WORK ITEM.
Reproduce each line below without any alteration.

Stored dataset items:

▬▬▬

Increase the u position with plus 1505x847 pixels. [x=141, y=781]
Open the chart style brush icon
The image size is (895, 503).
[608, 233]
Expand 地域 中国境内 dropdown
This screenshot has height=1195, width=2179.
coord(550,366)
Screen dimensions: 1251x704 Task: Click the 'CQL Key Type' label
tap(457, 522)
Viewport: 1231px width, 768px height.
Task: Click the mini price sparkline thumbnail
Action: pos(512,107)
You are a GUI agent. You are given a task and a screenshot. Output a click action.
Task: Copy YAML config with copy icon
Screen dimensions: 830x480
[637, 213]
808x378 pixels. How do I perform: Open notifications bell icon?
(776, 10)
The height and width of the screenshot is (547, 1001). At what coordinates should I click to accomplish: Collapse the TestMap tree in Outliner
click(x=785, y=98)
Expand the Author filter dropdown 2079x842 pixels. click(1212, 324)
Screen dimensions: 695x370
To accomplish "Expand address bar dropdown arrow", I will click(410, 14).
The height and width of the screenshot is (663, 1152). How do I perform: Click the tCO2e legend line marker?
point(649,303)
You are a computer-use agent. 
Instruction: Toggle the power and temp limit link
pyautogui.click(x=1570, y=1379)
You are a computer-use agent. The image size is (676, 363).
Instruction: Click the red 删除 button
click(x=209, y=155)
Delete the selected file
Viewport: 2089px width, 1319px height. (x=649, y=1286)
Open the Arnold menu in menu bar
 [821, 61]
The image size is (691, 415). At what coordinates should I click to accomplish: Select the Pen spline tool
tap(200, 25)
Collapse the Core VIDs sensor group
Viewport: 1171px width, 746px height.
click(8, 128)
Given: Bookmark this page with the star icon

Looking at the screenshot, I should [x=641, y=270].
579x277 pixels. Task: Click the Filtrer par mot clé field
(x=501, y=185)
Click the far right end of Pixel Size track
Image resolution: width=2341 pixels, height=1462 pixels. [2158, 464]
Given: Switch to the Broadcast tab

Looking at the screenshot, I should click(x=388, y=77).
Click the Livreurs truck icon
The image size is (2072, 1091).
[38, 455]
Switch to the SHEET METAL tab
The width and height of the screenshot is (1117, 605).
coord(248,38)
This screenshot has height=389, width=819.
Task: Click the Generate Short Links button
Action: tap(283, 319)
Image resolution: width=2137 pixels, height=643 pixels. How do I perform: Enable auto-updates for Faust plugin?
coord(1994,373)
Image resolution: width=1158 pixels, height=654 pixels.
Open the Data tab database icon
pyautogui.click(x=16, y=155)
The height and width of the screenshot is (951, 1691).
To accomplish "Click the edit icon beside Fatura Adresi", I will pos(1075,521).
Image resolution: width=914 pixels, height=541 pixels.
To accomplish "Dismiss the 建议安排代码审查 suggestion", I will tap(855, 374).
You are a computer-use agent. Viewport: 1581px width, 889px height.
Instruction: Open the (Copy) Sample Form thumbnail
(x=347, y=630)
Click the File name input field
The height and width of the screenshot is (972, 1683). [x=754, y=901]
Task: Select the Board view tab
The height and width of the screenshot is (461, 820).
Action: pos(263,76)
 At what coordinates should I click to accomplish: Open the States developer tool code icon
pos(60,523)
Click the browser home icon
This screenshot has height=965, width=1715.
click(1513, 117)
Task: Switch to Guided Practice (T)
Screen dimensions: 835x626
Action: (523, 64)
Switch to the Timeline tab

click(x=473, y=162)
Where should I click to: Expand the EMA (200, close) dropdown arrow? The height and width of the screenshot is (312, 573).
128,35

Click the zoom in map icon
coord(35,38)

▬▬▬

RESULT FOR THIS EXERCISE.
Increase the u position with plus 1505x847 pixels. [x=141, y=781]
Open the chart style brush icon
The image size is (895, 503).
[608, 233]
Expand 地域 中国境内 dropdown
This screenshot has height=1195, width=2179.
coord(550,366)
Screen dimensions: 1251x704 Task: Click the 'CQL Key Type' label
tap(457, 522)
Viewport: 1231px width, 768px height.
Task: Click the mini price sparkline thumbnail
Action: pos(512,107)
You are a GUI agent. You are given a task and a screenshot. Output a click action.
Task: Copy YAML config with copy icon
Screen dimensions: 830x480
[637, 213]
808x378 pixels. How do I perform: Open notifications bell icon?
(776, 10)
The height and width of the screenshot is (547, 1001). At what coordinates should I click to accomplish: Collapse the TestMap tree in Outliner
click(x=785, y=98)
Expand the Author filter dropdown 2079x842 pixels. click(1212, 324)
Screen dimensions: 695x370
To accomplish "Expand address bar dropdown arrow", I will click(410, 14).
The height and width of the screenshot is (663, 1152). How do I perform: Click the tCO2e legend line marker?
point(649,303)
You are a computer-use agent. 
Instruction: Toggle the power and temp limit link
pyautogui.click(x=1570, y=1379)
You are a computer-use agent. The image size is (676, 363).
Instruction: Click the red 删除 button
click(x=209, y=155)
Delete the selected file
Viewport: 2089px width, 1319px height. (x=649, y=1286)
Open the Arnold menu in menu bar
 [821, 61]
The image size is (691, 415). At what coordinates should I click to accomplish: Select the Pen spline tool
tap(200, 25)
Collapse the Core VIDs sensor group
Viewport: 1171px width, 746px height.
click(8, 128)
Given: Bookmark this page with the star icon

Looking at the screenshot, I should [x=641, y=270].
579x277 pixels. Task: Click the Filtrer par mot clé field
(x=501, y=185)
Click the far right end of Pixel Size track
Image resolution: width=2341 pixels, height=1462 pixels. [2158, 464]
Given: Switch to the Broadcast tab

Looking at the screenshot, I should click(x=388, y=77).
Click the Livreurs truck icon
The image size is (2072, 1091).
[38, 455]
Switch to the SHEET METAL tab
The width and height of the screenshot is (1117, 605).
coord(248,38)
This screenshot has height=389, width=819.
Task: Click the Generate Short Links button
Action: tap(283, 319)
Image resolution: width=2137 pixels, height=643 pixels. How do I perform: Enable auto-updates for Faust plugin?
coord(1994,373)
Image resolution: width=1158 pixels, height=654 pixels.
Open the Data tab database icon
pyautogui.click(x=16, y=155)
The height and width of the screenshot is (951, 1691).
To accomplish "Click the edit icon beside Fatura Adresi", I will pos(1075,521).
Image resolution: width=914 pixels, height=541 pixels.
To accomplish "Dismiss the 建议安排代码审查 suggestion", I will tap(855, 374).
You are a computer-use agent. Viewport: 1581px width, 889px height.
Instruction: Open the (Copy) Sample Form thumbnail
(x=347, y=630)
Click the File name input field
The height and width of the screenshot is (972, 1683). [x=754, y=901]
Task: Select the Board view tab
The height and width of the screenshot is (461, 820).
Action: pos(263,76)
 At what coordinates should I click to accomplish: Open the States developer tool code icon
pos(60,523)
Click the browser home icon
This screenshot has height=965, width=1715.
click(1513, 117)
Task: Switch to Guided Practice (T)
Screen dimensions: 835x626
Action: (523, 64)
Switch to the Timeline tab

click(x=473, y=162)
Where should I click to: Expand the EMA (200, close) dropdown arrow? The height and width of the screenshot is (312, 573).
128,35

Click the zoom in map icon
coord(35,38)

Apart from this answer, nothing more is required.